The acting can be left to the graphics houses. As long as you have some patient interns willing to do some pantomime wearing a motion capture suit, you can get the basic movements, and then you can texture the performance after that with a digital effects house.
My point is that this film will not lead to marquee roles for Toby Kebbell or Kodi Smit-McPhee. Andy Serkis is famous and acknowledged for his talent, but that’s mostly because he was the first. We will not know the faces of the leading men and ladies of the future.

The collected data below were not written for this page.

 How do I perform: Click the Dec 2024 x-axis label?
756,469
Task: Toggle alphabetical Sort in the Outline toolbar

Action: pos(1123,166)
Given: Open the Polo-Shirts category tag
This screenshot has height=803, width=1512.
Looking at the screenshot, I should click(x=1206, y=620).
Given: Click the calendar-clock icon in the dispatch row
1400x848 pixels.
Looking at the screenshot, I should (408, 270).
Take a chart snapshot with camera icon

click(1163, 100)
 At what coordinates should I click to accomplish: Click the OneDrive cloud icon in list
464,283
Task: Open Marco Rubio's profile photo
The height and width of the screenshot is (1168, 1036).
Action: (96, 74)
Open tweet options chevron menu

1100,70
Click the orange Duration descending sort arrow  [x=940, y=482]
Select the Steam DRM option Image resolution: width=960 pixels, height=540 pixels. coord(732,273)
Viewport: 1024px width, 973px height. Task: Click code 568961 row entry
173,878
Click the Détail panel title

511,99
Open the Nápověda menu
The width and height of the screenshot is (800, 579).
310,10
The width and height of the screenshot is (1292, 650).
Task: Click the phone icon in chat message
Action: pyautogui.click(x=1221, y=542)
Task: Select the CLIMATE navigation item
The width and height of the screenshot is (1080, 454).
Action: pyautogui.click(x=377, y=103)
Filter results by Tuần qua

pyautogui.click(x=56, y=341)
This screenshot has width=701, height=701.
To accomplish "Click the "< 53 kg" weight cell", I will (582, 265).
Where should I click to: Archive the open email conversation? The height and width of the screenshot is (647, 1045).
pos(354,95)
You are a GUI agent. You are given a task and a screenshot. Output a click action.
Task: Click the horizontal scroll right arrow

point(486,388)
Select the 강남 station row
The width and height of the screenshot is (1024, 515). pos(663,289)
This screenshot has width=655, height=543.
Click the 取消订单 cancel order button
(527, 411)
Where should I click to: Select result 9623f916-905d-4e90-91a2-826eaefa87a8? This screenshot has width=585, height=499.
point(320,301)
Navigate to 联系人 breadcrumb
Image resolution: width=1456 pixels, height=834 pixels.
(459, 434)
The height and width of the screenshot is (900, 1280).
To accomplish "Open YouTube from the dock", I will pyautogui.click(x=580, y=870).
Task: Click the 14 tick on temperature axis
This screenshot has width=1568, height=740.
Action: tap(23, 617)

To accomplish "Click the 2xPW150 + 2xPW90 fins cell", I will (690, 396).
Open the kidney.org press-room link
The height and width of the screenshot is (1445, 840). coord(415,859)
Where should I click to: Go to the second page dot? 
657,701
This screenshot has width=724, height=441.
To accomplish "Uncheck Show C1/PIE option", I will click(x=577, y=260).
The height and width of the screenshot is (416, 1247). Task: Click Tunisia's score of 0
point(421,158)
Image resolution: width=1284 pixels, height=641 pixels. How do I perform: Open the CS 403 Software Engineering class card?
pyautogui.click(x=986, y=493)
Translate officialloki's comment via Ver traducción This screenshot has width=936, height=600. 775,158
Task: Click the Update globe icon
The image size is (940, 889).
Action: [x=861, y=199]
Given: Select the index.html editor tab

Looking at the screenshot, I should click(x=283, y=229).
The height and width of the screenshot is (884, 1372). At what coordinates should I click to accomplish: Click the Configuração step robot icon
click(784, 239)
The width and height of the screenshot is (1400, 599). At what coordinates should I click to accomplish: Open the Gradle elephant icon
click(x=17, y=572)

So there’s a subtle irony to this hit film, where we are entertained by the howling conquerors, who wear the faces of our ancestors- they actually are our successors. We are going from being replaced in an industrial capacity to being replaced in a creative and intellectual capacity by automation.
It is not like we should miss them, the star actors. They’ve been monsters since the days of Clara Bow. Our celebrity culture shall now go entirely to the veneration of the worthless and untalented, antithesis of meritocracy.
There won’t even be a pretense of a basis for the assignment of fame. But we’ve become a people who can only stomach heroes as frauds, and only suffer saints for when they can be proven out as swindles.
They’ve got our profiles, the movie studios do. They know that we’re a sucker for watching a chimpanzee going Rambo, riding a horse while double slinging two machine guns. They understand we’ll forgive any stupidities or contrivances so long as they do not call our intelligence into question. And now they’ve got a deterrent to make sure the SAG never get’s uppity again. They can automate the acting.
Down on Sunset Avenue, without any fuss, the stars are going out.